Material supplied:
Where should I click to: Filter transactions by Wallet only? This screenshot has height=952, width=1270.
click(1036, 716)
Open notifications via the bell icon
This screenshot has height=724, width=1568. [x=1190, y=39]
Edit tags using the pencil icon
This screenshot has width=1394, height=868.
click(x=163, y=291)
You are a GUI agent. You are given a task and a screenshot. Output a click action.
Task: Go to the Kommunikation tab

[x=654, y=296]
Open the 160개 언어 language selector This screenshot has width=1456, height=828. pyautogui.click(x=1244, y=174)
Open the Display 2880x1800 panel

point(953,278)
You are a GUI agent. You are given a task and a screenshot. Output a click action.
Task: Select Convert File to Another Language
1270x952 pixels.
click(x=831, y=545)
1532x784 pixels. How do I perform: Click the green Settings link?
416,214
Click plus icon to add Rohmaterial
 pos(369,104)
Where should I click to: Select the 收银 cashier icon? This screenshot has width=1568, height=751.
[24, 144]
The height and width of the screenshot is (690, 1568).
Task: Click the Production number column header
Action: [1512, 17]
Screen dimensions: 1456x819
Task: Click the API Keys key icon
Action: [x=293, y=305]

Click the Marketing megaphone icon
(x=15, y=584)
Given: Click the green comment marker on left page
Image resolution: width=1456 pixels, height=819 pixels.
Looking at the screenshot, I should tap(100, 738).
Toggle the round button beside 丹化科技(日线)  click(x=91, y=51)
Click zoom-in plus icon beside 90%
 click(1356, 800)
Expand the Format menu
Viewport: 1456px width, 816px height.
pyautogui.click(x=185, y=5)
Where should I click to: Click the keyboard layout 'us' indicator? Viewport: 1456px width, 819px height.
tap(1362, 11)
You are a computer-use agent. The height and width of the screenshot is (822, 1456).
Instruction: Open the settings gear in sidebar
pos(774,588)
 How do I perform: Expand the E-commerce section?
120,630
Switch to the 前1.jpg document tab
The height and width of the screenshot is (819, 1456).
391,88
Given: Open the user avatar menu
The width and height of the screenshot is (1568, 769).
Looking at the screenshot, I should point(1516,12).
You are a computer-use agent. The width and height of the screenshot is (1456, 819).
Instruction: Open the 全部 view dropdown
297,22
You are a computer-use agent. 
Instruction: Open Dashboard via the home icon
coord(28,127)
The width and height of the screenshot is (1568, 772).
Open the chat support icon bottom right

What to do:
Lines with the word "menu" in them are the answer; report each one from the data.

Response to this exercise:
Expand the Format menu
Given: Open the user avatar menu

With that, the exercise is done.